C O M E N T Á R I O     Nº  30

     No PEQUENO DICIONÁRIO DE ARTE POÉTICA, registra Geir Campos no verbete “Gêneros Poéticos”: “Aplicando  à sua  classificação as funções da linguagem (‘representativa’, ‘expressiva’, ‘atuativa’) a estilística moderna divide os GÊNE-
ROS  POÉTICOS em três: ÉPICO, LÍRICO e DRAMÁTICO. Os gregos contavam cinco, acrescentando a estes três o BUCÓLICO e o DIDÁTICO; e os latinos somavam mais um, o SATÍRICO. Modernamente colocam-se o BUCÓLICO e o SATÍRICO como espécies de LÍRICO, e o DIDÁTICO como espécie do ÉPICO ou do próprio lírico.”
     Cada verso do poema evidencia a pessoa que preferencialmente é a destinatária.
     Temos assim:

•             BUCÓLICO -  D o grego “boukolikós”, relativo aos pastores, à vida campestre.
     O bucolismo é uma das características marcantes do Arcadismo ou Neoclassicismo, estética literária introduzida no Brasil a partir da segunda metade do século XVIII.
     São poetas representativos do bucolismo no Brasil Cláudio Manuel da Costa, Tomás Antônio Gonzaga e Ovídio Saraiva de Carvalho e Silva.


•             ÉPICO  -  Do grego “epikós”, palavra, narrativa, poesia.
      Gênero criado por Homero, com os poemas do século IX a. C. ODISSEIA e ILÍADA.
     Outras grandes obras épicas: DIVINA COMÉDIA, de Dante (século XIV), OS LUSÍADAS, de Camões (1572), ORLANDO FURIOSO de Ariosto (1516) e JERUSALÉM LIBERTADA, de Milton (1580).
     O maior poeta épico em língua portuguesa é Luís Vaz de Camões, autor de OS LUSÍADAS, monumental poema de exaltação ao ilustre  povo português e à sua história, como se vê na abertura (CANTO I, lª e 2º  estrofes):

               “As armas e os barões assinalados
               Que da ocidental praia lusitana,
               Por mares nunca de antes navegados,
               Passaram ainda além da Taprobana,
               Em perigos e guerras esforçados
               Mais do que prometia a força humana,
               E entre gente remota edificaram
               Novo Reino, que tanto sublimaram.

               E também as memórias gloriosas
               Daqueles reis que foram dilatando
               A Fé, o Império, e as terras viciosas
                De África e de Ásia andaram devastando;
                E aqueles que por obras valerosas
                Se vão da lei da morte libertando
                - Cantando espalharei por toda a parte,
                Se a tanto me ajudar o engenho e arte.”
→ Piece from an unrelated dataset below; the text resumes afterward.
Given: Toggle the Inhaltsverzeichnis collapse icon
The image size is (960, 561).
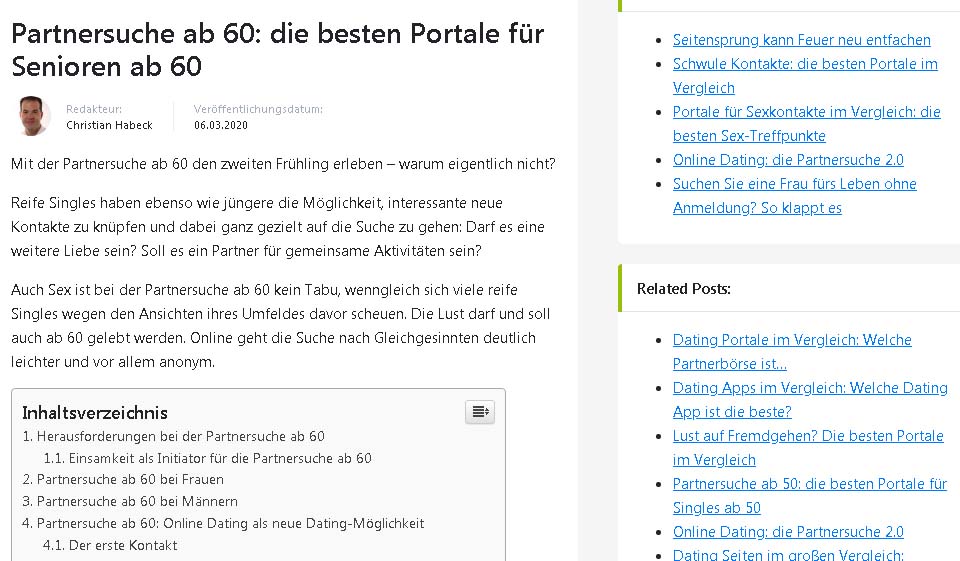Looking at the screenshot, I should pyautogui.click(x=480, y=412).
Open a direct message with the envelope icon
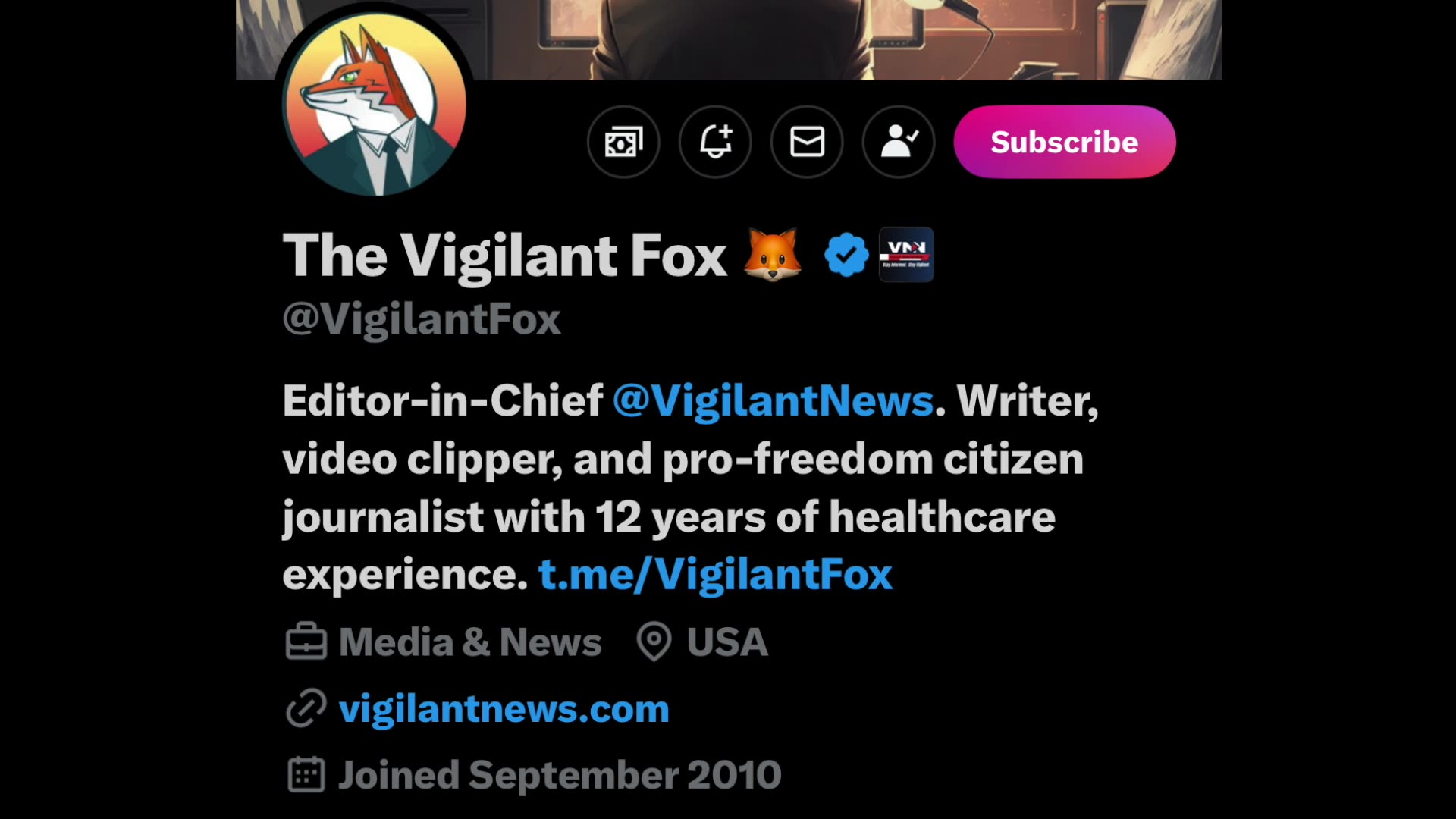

     O poema é constituído de dez cantos, que se desenvolvem através de 1.102 estrofes de oito versos decassilábicos, com o total de 8.816 versos.
     A obra de Camões obedece à estrutura da epopeia clássica ou tradicional, apresentando as seguintes partes:
a)            PROPOSIÇÃO : Apresentação resumida do assunto.
b)           INVOCAÇÃO: O poeta pede a proteção divina para que possa realizar a extensa obra.
c)            DEDICATÓRIA: Dirigida ao rei D. Sebastião, morto precocemente em sangrenta batalha.
d)           NARRAÇÃO: Desenvolvimento dos episódios. Parte mais extensa do poema.
e)           EPÍLOGO: O fecho do poema.


*SATÍRICO  -  Segundo Massaud Moisés, em DICIONÁRIO DE TERMOS LITERÁRIOS,  do “latim ‘satira(m)’, de lanx satura, prato cheio de frutos sortidos que se ofereciam a Ceres, deusa das  sementeiras (‘satum’).”
     A obra satírica visa a ridicularizar defeitos  ou vícios individuais ou coletivos.